┌─ DATA RECORDS

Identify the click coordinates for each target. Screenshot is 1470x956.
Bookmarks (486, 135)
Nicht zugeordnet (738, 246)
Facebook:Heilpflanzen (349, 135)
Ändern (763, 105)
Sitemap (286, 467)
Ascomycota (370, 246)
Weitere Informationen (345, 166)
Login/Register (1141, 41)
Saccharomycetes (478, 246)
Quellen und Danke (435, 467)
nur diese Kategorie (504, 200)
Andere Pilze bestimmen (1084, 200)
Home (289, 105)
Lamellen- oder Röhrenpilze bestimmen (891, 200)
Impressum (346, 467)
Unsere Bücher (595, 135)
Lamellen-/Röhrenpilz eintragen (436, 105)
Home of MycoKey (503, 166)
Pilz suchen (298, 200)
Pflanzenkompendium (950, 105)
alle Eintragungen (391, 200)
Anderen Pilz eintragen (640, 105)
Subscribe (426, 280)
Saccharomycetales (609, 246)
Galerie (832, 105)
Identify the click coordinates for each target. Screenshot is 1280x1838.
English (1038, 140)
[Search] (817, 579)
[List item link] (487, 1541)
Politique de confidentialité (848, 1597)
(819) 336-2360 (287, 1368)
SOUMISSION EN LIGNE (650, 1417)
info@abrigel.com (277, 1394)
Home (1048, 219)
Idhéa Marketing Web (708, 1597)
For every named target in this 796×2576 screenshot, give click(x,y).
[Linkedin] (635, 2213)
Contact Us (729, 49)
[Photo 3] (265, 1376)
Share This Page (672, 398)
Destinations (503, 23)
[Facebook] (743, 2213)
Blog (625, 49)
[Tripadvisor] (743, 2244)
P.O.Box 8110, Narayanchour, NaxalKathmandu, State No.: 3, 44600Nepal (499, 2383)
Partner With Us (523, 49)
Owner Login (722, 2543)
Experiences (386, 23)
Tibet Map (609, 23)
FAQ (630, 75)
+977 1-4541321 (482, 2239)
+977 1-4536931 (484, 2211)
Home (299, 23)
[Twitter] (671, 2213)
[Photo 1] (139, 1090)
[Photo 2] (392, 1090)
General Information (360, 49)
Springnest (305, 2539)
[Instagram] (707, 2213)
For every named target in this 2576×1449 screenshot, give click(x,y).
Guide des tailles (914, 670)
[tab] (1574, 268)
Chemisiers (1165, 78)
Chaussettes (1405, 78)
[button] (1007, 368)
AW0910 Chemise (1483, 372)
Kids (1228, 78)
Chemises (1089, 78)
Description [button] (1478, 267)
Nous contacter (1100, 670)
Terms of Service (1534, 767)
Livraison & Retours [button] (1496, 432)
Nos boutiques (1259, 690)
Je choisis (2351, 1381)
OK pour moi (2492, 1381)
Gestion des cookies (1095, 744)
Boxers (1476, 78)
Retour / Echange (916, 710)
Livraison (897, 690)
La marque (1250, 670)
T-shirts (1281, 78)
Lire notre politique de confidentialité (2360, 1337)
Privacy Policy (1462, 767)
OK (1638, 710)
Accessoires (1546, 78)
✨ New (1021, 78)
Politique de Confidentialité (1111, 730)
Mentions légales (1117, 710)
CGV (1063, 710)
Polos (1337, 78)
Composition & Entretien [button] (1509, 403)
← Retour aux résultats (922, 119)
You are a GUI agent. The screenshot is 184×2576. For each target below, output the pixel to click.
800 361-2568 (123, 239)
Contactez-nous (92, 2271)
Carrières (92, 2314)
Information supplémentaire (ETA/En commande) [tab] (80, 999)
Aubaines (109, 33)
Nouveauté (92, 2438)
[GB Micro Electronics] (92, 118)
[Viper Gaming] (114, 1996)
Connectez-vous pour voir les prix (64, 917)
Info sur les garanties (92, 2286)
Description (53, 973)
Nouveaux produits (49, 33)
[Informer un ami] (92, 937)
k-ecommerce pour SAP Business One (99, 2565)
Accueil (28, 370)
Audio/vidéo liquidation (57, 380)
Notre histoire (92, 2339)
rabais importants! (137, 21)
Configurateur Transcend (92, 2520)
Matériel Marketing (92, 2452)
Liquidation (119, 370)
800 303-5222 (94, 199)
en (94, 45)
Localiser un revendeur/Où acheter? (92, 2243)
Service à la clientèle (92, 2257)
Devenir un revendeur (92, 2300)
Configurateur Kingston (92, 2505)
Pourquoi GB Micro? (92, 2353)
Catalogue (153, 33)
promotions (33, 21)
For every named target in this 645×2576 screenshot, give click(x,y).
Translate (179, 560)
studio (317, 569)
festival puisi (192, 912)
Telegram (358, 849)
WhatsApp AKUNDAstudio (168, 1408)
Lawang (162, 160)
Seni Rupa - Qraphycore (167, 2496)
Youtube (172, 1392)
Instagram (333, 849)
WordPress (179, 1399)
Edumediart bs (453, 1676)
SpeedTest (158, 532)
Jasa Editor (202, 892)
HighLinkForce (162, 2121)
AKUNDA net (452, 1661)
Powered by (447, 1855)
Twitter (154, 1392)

└─

### EXERCISE:
"Livraison" is the string to look for; please copy every line of the records above where it appears.

### ANSWER TO THE PROBLEM:
Livraison & Retours [button] (1496, 432)
Livraison (897, 690)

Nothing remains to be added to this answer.